Jack’s job is to investigate financial fraud. But instead of finding lost money, he’s drawn into a dangerous web of lies and murder that may not only cause a global financial meltdown, but may also expose the truth about Jack—the fact that he’s really not Jack Shields, after all.
So who is he?
“He’s your standard handsome, strong male lead with plenty of flaws,” Petry says. “Rough around the edges with lots of street smarts and wit. He’s got an opportunity for a better life and of course he takes it, but that’s just the beginning.”
Petry drew inspiration for this character from what he considers two of the best male protagonists in the business—Don Draper from Mad Men, and Lee Child’s rough and rugged Jack Reacher.
“I knew I wanted to build a series with a strong, likeable character,” he says. And, not to harp too much on the “S” word, but Petry admits he made a conscious decision to ramp up the sexy times in SECRET SERVICE.
“I’m always frustrated when I read a book and the male protagonist is partnered with an attractive female lead and nothing ever happens with them, even when they hint that they might,” he says.
In fact, while working on his craft, Petry has taken many cues from books that have left him unsatisfied, and authors who have inspired him. He aims to write a great story—from start to finish—but admits he often begins…at the end.
“I love a great ending, one that makes you want to read the books again,” he says, citing William Diehl’s Primal Fear as his personal gold standard. “My goal with every book I write is to have that great ending, or at the bare minimum, one with which my reader feels very satisfied.”
Once the ending is clear in Petry’s mind, he begins the long process of writing, re-writing, and shaping the book into a well-rounded thriller. SECRET SERVICE is his second novel (his first book, Class Dismissed was self-published) so he’s well versed in the time commitment required—though his schedule is perhaps more regimented than many authors in the business. After three months, writing steadily for five nights a week, three or four hours at a time, Petry expects to complete a first draft.

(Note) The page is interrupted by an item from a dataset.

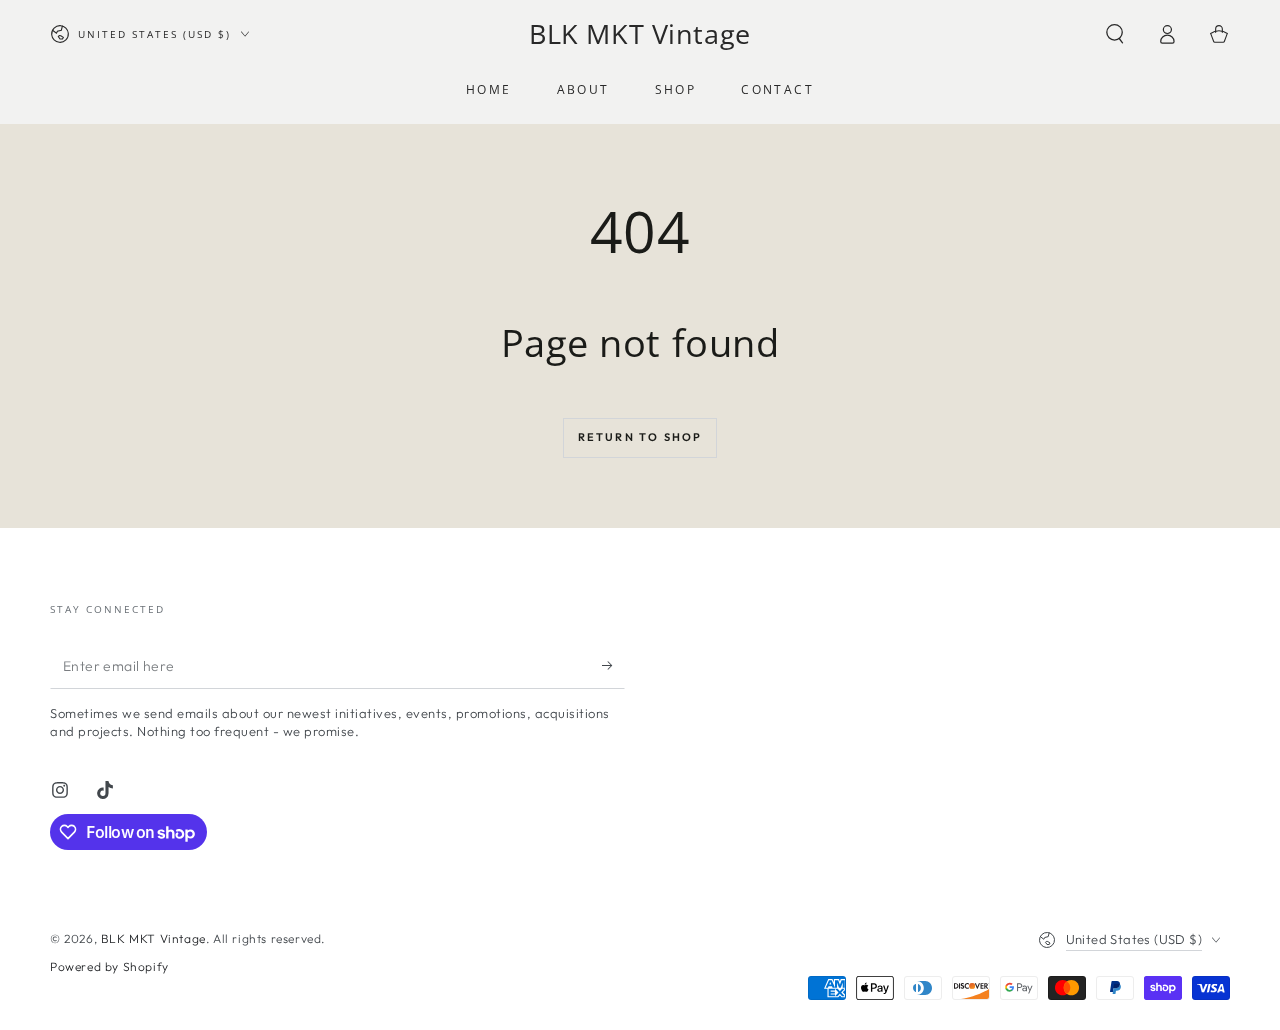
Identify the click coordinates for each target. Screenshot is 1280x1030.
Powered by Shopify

“At five pages a night, you can still knock out a three hundred page novel,” he says. “I try to start by 9:30 p.m. and go to 11:30. I can’t write anywhere, just at my desk or in the guest room in bed if I’m too tired to sit at my desk. I do write by hand first then type it on my computer when completely done. It forces a really good rewrite before I have it read by some friends and then edited.”
Petry recognizes that in the ever-changing publishing business, it’s this kind of commitment that separates the wheat from the chaff.
“Getting published is always going to be hard, especially that first time,” he says. “I do think with the technology advances of e-readers and on-demand printing, it is easier to find an outlet for any book. The new challenge is that until you work your way up to landing that contract with a big name agent and then publisher that can spend some money promoting your book, the work falls more than ever on the author to make a name for himself.”
For Petry, that process begins with SECRET SERVICE.